Single-Line Method
The single-line method recognizes the same amount of expense to each period of the asset's useful life. The first step in this method is to calculate the cost to be depreciated, found by subtracting the salvage value from the total cost of the asset (NOTE: total cost includes ALL expenses incurred throughout the process of getting the asset ready to be put into use). Next, this cost to be depreciated is divided by the number of accounting periods in the asset's useful life.
For example, if we have purchase a tractor for $5,000 and used for the entirety of its predicted 10 year useful life when it is realized that a salvage value of $200 exists, the depreciation will be calculated as follows:
(5,000-200)/10 = $480/year
Units-of-Production Method
The Units-of-Production Method charges a different amount for each period of the useful life depending on how many units are produced - the asset's usage. There are also two steps to this process as well. The first is to find the depreciation per unit - how much the asset is to be depreciated with each unit of production - which is calculated by dividing the cost to be depreciated (described above) by the expected total units of production at the end of the asset's useful life. Next, this depreciation per unit is to be multiplied by the units produced in the specific period of needed calculation.
Example: (Consider the situation about the tractor above) This tractor is expected to mow 10,000 fields in it's useful life. In its third year, it mows 800 fields. The depreciation for the third year is computed as follows:
(5,000-200) / 10,000 = $0.48 per field
0.48 x 800 = $384 (depreciation in year 3)
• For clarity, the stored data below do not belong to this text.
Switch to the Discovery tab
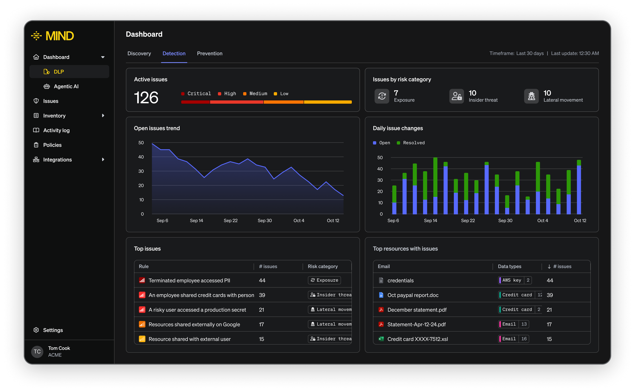Viewport: 635px width, 392px height. click(x=139, y=53)
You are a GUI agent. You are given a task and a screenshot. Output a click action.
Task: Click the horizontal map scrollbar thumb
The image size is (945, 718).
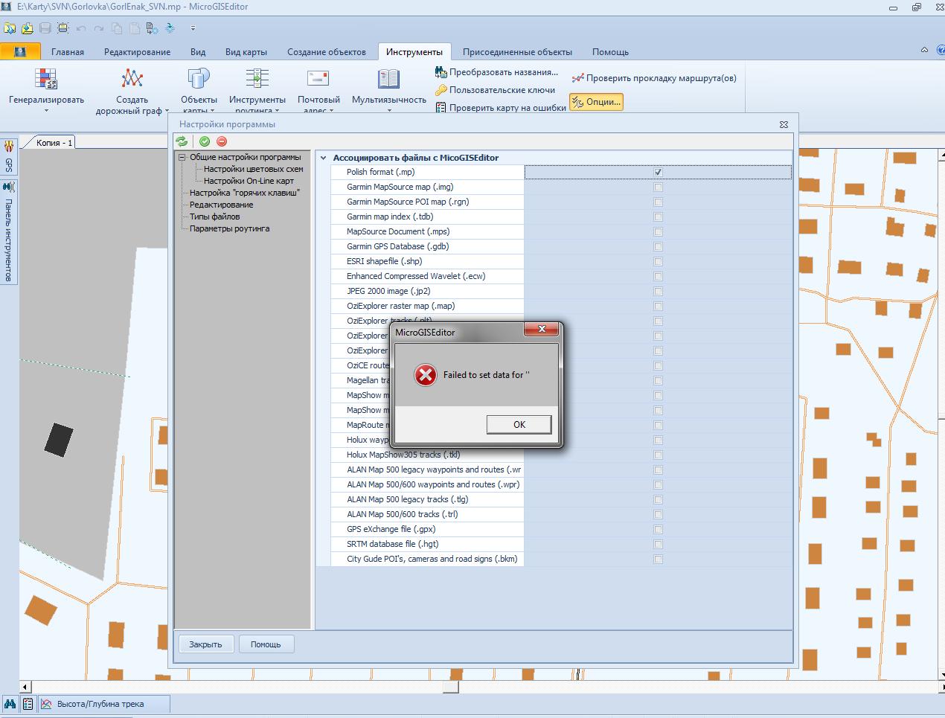(450, 687)
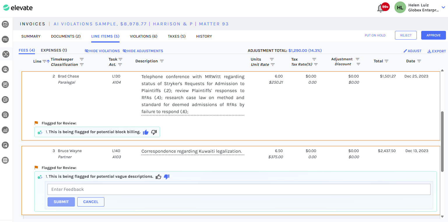
Task: Click the Approve button
Action: tap(433, 35)
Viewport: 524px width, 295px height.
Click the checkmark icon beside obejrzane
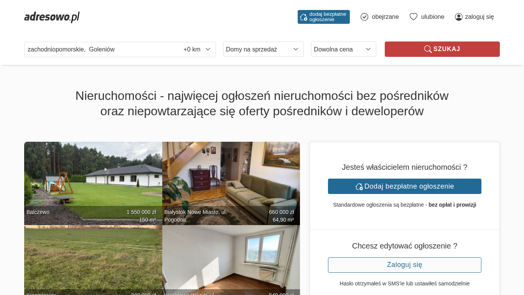point(364,17)
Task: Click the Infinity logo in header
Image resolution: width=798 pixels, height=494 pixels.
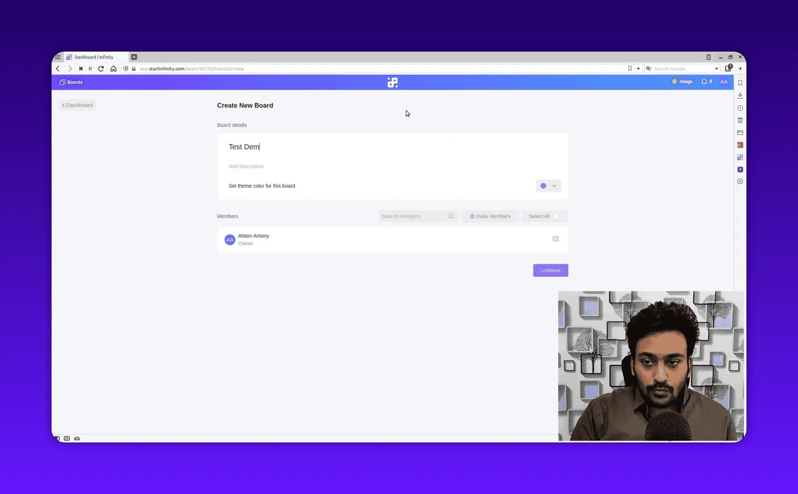Action: click(392, 83)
Double-declining-balance Method
The double-declining-balance uses a depreciation rate that is double the straight line rate and applies it to the beginning-of-period book value of an asset. The three steps of this method are as follows:
1. Calculate Straight-line rate (100% / useful life periods)
2. Calculate Double-declining-rate (SL rate x 2)
3. Multiply Double-declining-rate by the beginning period book value
To employ this method, it is advisable to produce a double-declining-balance schedule which charts the beginning-of-period book value, depreciation rate, depreciation expense, accumulated depreciation, and book value for each respective period of the asset's useful life. The depreciation expense of each period is subtracted from the beginning-of-period book value to find the beginning-of-period book value of the next period.
It is important to note that all of these methods will produce the same amount of total depreciation at the end of the asset's useful life will be the same. This is ensured by only depreciating as much as needed in the final period of depreciation.
With that, there are now 21 days until Christmas.